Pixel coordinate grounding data
● ● ● ●

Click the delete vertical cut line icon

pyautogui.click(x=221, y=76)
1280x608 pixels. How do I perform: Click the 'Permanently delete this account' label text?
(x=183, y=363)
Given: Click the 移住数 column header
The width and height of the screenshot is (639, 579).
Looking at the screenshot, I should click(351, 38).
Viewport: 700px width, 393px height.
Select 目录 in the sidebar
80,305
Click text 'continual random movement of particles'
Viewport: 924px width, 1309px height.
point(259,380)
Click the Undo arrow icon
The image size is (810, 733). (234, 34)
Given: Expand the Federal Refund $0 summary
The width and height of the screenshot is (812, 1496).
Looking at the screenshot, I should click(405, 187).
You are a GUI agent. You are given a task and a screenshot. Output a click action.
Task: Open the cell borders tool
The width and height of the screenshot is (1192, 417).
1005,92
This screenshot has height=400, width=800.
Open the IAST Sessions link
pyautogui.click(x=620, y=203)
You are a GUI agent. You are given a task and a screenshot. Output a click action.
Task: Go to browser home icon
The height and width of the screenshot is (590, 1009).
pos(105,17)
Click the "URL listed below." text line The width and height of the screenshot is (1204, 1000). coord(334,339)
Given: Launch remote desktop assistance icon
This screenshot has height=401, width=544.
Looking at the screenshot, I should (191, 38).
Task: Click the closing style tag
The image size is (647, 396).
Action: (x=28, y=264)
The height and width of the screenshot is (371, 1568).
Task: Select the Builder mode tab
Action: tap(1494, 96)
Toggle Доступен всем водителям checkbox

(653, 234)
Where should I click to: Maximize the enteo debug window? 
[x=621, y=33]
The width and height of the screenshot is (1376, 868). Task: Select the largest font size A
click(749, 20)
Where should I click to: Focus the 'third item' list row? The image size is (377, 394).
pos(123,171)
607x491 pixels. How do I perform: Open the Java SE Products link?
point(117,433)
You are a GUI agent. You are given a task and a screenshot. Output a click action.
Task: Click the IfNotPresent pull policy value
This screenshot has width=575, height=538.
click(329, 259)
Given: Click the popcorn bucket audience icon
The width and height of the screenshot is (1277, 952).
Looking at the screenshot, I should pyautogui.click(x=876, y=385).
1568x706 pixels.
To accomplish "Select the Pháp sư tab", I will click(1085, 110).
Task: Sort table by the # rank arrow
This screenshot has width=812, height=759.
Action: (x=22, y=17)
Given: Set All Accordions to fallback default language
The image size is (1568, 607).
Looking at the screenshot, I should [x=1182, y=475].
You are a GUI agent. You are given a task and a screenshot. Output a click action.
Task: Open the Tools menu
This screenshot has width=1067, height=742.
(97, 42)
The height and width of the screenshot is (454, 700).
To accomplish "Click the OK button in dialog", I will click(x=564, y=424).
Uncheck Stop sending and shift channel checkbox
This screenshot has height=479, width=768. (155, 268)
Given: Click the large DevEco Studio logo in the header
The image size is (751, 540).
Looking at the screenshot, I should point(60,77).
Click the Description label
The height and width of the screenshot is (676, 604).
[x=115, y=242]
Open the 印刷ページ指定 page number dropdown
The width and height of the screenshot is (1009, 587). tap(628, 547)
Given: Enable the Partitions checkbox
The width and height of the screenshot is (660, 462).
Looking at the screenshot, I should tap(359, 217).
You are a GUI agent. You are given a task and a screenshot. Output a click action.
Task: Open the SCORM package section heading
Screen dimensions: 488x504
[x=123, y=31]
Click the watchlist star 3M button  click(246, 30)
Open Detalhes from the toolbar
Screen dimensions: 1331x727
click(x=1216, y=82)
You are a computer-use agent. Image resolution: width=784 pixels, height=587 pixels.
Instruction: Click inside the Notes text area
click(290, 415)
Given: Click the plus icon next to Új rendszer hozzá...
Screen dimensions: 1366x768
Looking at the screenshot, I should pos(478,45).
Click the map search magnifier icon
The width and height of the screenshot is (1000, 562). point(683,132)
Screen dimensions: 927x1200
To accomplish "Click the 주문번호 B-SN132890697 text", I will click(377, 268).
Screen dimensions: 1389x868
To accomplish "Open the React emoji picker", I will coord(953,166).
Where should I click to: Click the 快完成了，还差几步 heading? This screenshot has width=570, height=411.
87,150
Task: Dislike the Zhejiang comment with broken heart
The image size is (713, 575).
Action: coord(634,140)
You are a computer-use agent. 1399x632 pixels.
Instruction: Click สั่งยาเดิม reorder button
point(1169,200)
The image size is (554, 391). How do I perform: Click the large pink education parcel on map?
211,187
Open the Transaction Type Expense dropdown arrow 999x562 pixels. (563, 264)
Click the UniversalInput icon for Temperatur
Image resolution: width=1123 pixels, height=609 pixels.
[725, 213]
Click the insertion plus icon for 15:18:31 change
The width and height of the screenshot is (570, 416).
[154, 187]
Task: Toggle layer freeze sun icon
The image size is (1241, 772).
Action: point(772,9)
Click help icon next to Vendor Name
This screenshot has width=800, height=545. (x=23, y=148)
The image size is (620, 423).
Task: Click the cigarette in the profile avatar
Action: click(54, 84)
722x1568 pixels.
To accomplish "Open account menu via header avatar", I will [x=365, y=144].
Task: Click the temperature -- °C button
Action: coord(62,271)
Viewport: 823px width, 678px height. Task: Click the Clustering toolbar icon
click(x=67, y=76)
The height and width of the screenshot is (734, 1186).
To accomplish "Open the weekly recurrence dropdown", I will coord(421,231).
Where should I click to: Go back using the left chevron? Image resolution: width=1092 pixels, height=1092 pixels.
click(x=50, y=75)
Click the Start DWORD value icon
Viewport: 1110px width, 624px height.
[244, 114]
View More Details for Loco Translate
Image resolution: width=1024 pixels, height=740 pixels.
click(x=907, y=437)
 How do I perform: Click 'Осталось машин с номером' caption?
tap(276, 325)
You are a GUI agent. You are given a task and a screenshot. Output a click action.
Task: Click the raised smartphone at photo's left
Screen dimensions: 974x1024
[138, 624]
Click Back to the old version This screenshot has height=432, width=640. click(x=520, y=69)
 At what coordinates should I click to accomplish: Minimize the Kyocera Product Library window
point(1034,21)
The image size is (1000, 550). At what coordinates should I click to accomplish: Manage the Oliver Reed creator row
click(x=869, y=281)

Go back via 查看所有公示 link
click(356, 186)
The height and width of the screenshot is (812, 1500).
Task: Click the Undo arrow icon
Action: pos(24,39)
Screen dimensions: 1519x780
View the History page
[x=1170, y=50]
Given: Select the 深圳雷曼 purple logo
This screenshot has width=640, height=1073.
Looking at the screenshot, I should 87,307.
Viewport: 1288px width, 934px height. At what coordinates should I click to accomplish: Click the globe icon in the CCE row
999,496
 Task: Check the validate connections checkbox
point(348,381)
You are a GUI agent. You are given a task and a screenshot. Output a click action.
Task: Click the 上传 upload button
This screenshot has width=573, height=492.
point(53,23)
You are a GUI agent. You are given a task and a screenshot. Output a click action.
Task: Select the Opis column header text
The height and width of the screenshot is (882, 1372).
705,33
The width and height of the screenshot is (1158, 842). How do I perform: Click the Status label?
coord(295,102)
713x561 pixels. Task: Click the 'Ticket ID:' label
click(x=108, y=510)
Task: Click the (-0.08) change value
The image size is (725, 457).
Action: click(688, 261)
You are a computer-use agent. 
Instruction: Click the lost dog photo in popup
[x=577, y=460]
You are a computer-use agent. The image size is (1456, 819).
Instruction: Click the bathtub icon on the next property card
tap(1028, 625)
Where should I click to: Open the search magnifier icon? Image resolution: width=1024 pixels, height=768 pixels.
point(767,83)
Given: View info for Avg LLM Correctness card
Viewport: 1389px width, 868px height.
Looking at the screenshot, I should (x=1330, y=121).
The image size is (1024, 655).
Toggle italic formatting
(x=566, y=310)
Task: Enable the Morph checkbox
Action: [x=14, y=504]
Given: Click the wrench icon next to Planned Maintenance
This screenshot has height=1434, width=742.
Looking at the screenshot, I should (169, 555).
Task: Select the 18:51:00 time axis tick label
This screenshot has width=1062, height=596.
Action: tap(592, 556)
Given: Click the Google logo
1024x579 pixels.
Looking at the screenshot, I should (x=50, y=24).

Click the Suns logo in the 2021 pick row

● ● ● ●

The answer must be a single number: how many lines in the data above contain the string "plus".

2